2) BAMBERGER ELEGIEN. Sieben sind als Rohfassung bereits da, sechs fehlen. Die sind im November zu schreiben.
3) ARGO. ANDERSWELT. Roman. Liegt mit 870 TS-Seiten (das sind überschlägig 1200 Buchseiten) in der Rohfassung fast komplett vor; es fehlt der 5. Teil, der nicht mehr als 15 Seiten haben wird, vielleicht weniger, aber im Hexameter zu schreiben ist. (Sollte insgesamt bis Frühjahr 2007 fertiggestellt sein, um in die nächsten Fassungen zu gehen.) Dieser fünfte Teil sollte im Dezember geschrieben werden.

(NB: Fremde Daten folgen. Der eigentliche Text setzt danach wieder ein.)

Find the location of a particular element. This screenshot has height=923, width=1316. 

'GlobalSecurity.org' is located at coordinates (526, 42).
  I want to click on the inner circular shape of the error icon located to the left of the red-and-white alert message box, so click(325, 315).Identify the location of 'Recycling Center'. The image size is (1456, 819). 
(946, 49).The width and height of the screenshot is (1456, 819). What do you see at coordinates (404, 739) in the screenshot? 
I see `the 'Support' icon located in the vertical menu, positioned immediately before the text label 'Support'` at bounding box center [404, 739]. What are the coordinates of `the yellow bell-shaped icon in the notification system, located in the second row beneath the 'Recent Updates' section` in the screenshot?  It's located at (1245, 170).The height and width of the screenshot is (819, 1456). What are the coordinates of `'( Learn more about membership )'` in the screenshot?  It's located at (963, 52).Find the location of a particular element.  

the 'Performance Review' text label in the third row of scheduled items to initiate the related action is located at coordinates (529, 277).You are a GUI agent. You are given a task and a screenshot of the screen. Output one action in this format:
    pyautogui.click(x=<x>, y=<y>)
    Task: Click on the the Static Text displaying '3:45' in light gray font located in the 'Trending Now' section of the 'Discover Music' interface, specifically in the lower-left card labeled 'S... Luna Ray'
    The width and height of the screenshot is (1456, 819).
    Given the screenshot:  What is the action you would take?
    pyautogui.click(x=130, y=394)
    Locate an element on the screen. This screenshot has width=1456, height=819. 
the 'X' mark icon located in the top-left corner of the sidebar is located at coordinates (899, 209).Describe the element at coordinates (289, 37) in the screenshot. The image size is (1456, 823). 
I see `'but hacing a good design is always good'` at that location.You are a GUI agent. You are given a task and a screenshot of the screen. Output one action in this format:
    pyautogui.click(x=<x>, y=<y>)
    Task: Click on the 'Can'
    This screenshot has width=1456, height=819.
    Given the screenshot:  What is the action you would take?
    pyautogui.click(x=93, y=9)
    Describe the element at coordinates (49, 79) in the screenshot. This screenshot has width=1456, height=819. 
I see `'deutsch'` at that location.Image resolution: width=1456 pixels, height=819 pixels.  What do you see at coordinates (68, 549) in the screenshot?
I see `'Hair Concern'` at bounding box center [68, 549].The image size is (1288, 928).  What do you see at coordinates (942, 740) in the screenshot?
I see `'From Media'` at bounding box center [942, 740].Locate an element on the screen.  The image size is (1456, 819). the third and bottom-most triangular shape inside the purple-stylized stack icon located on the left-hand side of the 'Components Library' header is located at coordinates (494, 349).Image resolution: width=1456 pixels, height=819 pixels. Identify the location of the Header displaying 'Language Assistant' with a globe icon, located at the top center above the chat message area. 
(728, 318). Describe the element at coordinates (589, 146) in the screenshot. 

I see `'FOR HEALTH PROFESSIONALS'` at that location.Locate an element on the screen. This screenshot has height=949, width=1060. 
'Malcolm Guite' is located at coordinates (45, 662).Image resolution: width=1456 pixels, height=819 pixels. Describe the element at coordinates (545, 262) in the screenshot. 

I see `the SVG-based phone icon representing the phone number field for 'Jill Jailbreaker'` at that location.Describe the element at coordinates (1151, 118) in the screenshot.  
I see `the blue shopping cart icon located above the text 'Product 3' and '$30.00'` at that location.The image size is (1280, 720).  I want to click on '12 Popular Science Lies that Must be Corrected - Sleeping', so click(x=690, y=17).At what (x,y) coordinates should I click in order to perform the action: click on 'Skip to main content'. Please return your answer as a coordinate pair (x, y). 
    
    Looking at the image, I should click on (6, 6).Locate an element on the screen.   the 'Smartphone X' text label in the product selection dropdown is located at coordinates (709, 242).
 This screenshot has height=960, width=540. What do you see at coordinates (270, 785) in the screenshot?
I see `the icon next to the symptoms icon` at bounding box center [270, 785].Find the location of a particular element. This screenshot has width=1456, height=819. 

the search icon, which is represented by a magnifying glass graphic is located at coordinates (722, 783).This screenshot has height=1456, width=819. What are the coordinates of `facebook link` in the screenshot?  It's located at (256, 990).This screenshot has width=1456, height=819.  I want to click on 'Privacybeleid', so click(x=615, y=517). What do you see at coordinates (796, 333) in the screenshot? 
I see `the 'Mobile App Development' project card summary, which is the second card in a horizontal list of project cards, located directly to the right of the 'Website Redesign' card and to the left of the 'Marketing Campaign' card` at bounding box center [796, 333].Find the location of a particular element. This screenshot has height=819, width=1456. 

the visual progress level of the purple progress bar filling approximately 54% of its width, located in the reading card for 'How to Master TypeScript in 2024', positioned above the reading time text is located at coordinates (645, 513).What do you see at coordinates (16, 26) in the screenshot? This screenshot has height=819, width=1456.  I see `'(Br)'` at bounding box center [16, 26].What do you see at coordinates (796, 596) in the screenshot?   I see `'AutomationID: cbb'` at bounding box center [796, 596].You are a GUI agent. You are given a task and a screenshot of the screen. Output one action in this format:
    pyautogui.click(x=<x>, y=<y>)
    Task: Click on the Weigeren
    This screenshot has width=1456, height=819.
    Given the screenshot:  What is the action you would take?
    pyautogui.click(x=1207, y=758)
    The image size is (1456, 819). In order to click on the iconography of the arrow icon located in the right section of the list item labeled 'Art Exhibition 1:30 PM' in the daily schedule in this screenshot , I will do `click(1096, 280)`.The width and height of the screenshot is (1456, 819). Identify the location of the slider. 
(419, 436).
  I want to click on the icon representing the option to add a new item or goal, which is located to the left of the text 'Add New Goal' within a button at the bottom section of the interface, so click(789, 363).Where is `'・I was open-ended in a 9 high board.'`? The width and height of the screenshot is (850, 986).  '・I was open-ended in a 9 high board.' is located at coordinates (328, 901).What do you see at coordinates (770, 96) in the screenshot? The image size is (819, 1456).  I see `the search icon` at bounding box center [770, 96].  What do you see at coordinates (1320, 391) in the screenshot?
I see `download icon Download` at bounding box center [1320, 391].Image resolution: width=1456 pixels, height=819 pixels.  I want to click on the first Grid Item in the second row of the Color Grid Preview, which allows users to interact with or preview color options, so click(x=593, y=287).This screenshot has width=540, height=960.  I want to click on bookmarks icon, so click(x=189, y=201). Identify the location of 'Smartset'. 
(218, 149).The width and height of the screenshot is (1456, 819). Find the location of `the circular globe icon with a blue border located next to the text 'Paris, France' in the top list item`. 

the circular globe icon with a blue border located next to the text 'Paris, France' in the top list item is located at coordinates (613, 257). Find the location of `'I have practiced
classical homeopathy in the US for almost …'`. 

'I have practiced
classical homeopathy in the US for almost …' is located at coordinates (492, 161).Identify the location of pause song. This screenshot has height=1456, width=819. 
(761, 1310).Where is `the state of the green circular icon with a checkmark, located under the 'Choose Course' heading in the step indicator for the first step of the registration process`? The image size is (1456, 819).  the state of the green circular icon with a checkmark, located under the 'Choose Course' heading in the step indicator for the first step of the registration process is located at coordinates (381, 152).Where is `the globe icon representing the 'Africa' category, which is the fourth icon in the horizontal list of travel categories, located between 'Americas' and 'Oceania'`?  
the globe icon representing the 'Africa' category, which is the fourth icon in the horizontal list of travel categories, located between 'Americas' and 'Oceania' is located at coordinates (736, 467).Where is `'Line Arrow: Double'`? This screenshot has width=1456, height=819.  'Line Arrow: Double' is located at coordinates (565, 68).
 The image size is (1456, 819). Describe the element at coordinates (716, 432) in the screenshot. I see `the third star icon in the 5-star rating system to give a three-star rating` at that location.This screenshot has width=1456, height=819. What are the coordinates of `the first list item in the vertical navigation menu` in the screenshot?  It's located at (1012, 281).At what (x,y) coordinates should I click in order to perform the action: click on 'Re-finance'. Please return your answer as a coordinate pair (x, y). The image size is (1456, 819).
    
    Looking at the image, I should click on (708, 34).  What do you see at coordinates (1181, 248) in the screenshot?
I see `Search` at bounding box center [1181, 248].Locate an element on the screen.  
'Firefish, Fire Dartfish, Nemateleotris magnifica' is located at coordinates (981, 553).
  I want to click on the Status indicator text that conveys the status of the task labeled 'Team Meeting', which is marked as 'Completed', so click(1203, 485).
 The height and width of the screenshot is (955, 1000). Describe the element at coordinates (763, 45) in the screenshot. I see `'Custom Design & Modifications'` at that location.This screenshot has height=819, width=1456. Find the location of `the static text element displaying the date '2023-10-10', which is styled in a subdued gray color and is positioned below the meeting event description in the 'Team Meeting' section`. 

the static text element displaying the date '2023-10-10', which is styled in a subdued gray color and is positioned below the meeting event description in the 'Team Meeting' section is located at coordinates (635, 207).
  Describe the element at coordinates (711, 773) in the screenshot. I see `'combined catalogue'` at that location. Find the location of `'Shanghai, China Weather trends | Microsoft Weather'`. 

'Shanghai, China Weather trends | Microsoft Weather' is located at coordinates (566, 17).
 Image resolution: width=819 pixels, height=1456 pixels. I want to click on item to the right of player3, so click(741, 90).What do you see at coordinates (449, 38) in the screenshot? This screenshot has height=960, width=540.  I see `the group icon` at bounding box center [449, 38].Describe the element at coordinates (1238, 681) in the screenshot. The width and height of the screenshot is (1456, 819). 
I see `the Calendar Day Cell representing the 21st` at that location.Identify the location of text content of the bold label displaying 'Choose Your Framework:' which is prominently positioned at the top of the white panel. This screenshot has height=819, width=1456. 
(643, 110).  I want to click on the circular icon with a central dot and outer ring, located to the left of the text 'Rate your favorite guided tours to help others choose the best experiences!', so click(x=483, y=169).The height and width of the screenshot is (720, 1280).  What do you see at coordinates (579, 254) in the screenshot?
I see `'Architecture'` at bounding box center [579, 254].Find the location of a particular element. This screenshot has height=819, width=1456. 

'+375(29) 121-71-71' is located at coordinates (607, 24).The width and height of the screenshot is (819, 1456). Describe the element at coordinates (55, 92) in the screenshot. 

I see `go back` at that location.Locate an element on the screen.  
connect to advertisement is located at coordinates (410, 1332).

4) LIEBESGEDICHTE. Liegen quasi vor, Auswahl trifft Prunier, der zugleich übersetzt. Lektorat steht dann an. Das Typoskript sollte ‚zwischen den Jahren’ fertiggestellt sein, damit die Buchproduktion anlaufen kann. Ist nur eine kleine, allerdings zweisprachige Edition mit Erscheinungsdatum Anfang 2007. So ist das mit Dielmann besprochen.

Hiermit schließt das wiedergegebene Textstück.